*** Study material ***

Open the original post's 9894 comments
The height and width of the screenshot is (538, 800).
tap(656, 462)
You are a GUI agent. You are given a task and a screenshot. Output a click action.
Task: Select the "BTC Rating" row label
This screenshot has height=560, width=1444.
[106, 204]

*** End of Study material ***

◆ What to work on
Only output the lines from the one with "Task: Select the" through the end of the entries above, exactly as they are.

◆ Exercise solution
Task: Select the "BTC Rating" row label
This screenshot has height=560, width=1444.
[106, 204]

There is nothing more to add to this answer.